Bild: Schwierige Entscheidung: Wer darf im Rahmen eines offenen Vollzugs raus? …
Karlsruhe taz | Der Bundesgerichtshof (BGH) hat zwei leitende
Vollzugsbeamte vom Vorwurf der fahrlässigen Tötung freigesprochen. Sie
hatten einem Häftling den offenen Vollzug gewährt. Der Häftling verursachte
später einen tödlichen Verkehrsunfall.
Heiko K. fuhr ab seinem dreizehnten Lebensjahr immer wieder ohne
Führerschein Auto. Er war schon 22 Mal verurteilt worden, als er 2013 eine
erneute Haftstrafe in der Justizvollzugsanstalt (JVA) Wittlich in
Rheinland-Pfalz anzutreten hatte. Die dortige JVA-Abteilungsleiterin
entschied, dass K. in den offenen Vollzug kommt und auch unbegleiteten
Ausgang erhält. Nach einer Verlegung in die Justizvollzugsanstalt Diez
entschied der dortige Abteilungsleiter ebenso, weil K. als unauffälliger
Mustergefangener galt.
Tagsüber arbeitete der Häftling Heiko K. für eine Zeitarbeitsfirma, abends
bekam er oft Ausgang, um seine Frau zu besuchen. Dorthin fuhr er allerdings
mit einem Auto – und zwar ohne Führerschein. Als er im Januar 2015 von der
Polizei kontrolliert wurde, flüchtete er. Dabei fuhr er entgegen der
Fahrtrichtung auf eine Bundesstraße, wo er kurz darauf mit einem anderen
Fahrzeug zusammenstieß. Dessen 21-jährige Fahrerin starb bei dem
Zusammenprall. Heiko K. wurde deshalb wegen Mordes verurteilt.
□ □ □ □
Was zu tun ist:
- 1) Fasse im Artikel über den Freispruch der Vollzugsbeamten den Absatz, der mit „Tagsüber arbeitete der Häftling“ beginnt, als kurze Stichpunktliste zusammen.
- 2) Übersetze aus dem Artikel über den Freispruch der Vollzugsbeamten den Satz „Heiko K. fuhr ab seinem dreizehnten Lebensjahr immer wieder ohne Führerschein Auto.“ ins Englische.
- 3) Setze den Artikel über den Freispruch der Vollzugsbeamten im Anschluss an seinen letzten Satz um einige Sätze fort.

Datenzeilen:
□ □ □ □
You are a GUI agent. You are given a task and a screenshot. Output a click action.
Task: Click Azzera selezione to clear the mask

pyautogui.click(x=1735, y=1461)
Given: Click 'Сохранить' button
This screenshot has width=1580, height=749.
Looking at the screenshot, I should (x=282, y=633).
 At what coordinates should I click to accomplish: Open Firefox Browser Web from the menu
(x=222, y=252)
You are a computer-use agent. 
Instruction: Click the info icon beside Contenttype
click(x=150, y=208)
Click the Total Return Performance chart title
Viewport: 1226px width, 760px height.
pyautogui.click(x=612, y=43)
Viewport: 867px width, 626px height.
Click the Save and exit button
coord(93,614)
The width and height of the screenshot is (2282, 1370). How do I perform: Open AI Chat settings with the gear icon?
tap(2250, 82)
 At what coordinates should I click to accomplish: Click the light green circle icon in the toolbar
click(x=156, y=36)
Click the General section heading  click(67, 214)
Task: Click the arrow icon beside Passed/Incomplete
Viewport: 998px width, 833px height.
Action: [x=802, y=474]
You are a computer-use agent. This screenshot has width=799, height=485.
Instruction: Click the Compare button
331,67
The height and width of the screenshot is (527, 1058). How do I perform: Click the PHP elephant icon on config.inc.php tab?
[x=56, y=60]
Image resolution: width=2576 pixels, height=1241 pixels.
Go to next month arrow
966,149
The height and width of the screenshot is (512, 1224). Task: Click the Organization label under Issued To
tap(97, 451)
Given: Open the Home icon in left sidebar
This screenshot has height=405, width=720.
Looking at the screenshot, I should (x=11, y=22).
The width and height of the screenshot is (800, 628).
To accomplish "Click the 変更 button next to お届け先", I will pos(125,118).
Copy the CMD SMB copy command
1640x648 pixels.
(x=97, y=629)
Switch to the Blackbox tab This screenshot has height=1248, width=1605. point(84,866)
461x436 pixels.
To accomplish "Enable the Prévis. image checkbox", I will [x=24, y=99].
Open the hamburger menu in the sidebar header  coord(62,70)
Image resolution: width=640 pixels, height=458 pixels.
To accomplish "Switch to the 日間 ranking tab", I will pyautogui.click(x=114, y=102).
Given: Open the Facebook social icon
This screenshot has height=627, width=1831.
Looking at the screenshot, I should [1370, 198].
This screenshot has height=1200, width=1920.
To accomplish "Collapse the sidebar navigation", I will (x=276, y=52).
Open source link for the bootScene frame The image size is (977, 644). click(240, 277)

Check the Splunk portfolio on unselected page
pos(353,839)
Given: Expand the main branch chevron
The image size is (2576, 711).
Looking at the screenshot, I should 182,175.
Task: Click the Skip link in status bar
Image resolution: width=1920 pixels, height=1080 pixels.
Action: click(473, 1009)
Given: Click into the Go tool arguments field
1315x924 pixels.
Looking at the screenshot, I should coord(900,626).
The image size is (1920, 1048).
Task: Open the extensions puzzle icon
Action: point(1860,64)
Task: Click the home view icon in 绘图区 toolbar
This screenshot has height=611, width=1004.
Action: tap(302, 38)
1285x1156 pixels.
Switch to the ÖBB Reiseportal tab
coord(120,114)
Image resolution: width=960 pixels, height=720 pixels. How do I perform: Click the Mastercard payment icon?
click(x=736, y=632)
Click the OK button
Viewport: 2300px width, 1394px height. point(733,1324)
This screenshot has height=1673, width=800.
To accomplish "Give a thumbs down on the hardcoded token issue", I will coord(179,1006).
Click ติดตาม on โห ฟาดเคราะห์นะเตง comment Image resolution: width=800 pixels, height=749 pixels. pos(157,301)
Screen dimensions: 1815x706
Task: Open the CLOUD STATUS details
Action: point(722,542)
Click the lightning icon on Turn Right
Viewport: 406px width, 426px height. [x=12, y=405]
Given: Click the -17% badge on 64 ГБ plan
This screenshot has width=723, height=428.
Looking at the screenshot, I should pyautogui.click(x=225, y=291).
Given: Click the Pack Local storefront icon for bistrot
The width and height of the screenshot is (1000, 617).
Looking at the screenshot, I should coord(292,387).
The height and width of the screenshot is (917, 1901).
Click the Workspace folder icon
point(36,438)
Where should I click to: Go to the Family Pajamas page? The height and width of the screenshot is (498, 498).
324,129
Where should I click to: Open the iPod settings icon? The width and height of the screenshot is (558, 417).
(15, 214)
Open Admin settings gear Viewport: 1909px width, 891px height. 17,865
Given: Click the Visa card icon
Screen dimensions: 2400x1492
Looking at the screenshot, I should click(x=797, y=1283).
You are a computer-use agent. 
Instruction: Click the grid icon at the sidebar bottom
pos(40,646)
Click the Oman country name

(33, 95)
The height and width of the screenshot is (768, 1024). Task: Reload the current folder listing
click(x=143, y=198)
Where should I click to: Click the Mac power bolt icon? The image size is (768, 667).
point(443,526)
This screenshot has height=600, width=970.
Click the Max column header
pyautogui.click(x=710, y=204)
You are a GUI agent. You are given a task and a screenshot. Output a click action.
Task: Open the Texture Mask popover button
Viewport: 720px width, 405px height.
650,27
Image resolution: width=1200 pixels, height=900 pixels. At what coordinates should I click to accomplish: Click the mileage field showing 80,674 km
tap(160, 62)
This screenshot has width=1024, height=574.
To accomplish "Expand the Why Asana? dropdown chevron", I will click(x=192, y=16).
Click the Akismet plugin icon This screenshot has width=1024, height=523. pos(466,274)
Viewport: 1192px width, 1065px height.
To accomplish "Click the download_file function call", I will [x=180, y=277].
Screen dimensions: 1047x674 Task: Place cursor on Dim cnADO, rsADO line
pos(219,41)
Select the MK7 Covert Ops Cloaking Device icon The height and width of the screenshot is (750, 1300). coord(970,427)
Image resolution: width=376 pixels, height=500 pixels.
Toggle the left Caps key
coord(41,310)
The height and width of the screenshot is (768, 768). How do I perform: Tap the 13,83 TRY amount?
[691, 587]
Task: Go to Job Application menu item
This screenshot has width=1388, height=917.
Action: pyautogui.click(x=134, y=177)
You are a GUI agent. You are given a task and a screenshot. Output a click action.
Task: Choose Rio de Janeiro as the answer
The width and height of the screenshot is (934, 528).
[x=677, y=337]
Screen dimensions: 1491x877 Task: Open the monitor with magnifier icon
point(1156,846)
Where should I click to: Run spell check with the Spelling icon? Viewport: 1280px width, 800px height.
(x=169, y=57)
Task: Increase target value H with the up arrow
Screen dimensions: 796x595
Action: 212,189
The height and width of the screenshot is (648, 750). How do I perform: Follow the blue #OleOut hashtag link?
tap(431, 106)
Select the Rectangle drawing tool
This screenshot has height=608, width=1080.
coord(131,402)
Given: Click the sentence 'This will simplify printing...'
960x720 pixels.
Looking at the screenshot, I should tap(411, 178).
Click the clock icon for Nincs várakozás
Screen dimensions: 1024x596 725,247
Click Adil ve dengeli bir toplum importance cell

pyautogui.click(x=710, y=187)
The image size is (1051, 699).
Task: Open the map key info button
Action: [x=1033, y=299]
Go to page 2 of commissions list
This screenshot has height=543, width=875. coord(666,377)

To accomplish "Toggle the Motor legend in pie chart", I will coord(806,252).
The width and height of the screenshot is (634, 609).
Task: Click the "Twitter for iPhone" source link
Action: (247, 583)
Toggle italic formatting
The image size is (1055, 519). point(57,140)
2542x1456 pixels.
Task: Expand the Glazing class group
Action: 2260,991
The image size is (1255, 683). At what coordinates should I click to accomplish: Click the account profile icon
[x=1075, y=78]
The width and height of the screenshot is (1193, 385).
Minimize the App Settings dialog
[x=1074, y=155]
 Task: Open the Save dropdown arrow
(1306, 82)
□ □ □ □
Gelöste Aufgaben:
- 1)
- Heiko K. arbeitete tagsüber für eine Zeitarbeitsfirma und bekam abends oft Ausgang, um seine Frau zu besuchen.
- Dorthin fuhr er mit dem Auto, ohne Führerschein.
- Bei einer Polizeikontrolle im Januar 2015 flüchtete er und fuhr entgegen der Fahrtrichtung auf eine Bundesstraße.
- Kurz darauf stieß er mit einem anderen Fahrzeug zusammen, dessen 21-jährige Fahrerin starb.
- K. wurde deshalb wegen Mordes verurteilt.

- 2) From the age of thirteen, Heiko K. repeatedly drove a car without a driver's license.

- 3)
Das Landgericht Limburg verurteilte im Juni 2018 allerdings auch die beiden
JVA-Abteilungsleiter zu je neunmonatigen Bewährungsstrafen – und zwar wegen
fahrlässiger Tötung. Deren Entscheidung für die Lockerung des Vollzugs für
K. sei pflichtwidrig gewesen und habe den Tod der Autofahrerin
mitverursacht.
## Nicht nur eine richtige Lösung
Der Bund der Strafvollzugsbediensteten warnte anschließend vor einem
„fatalen Signal“. Verlegung in den offenen Vollzug ging in der Folge
spürbar zurück. Sogar die Bundesanwaltschaft beantragte die Aufhebung des
Urteils.
Tatsächlich sprach der Bundesgerichtshof nun die beiden
Justizvollzugsanstalts-Abteilungsleiter frei. Sie hätten ihre Pflichten
nicht verletzt, als sie Heiko K. Vollzugslockerung gewährt hätten. Bei der
Abwägung zwischen dem Sicherheitsinteresse der Allgemeinheit und dem
Resozialisierungsanspruch des Gefangenen hätten die Beamten einen
„Beurteilungsspielraum“ gehabt, betonte der Vorsitzende Richter Ulrich
Franke. „Es gab also nicht nur eine richtige Lösung.“ Eine Prognose sei
nicht deshalb rechtswidrig, weil sie sich im Nachhinein als falsch
herausgestellt habe. Die Beamten hätten auch nicht alle bisherigen Urteile
lesen müssen, um festzustellen, dass K. zuvor schon mehrfach vor der
Polizei geflüchtet war.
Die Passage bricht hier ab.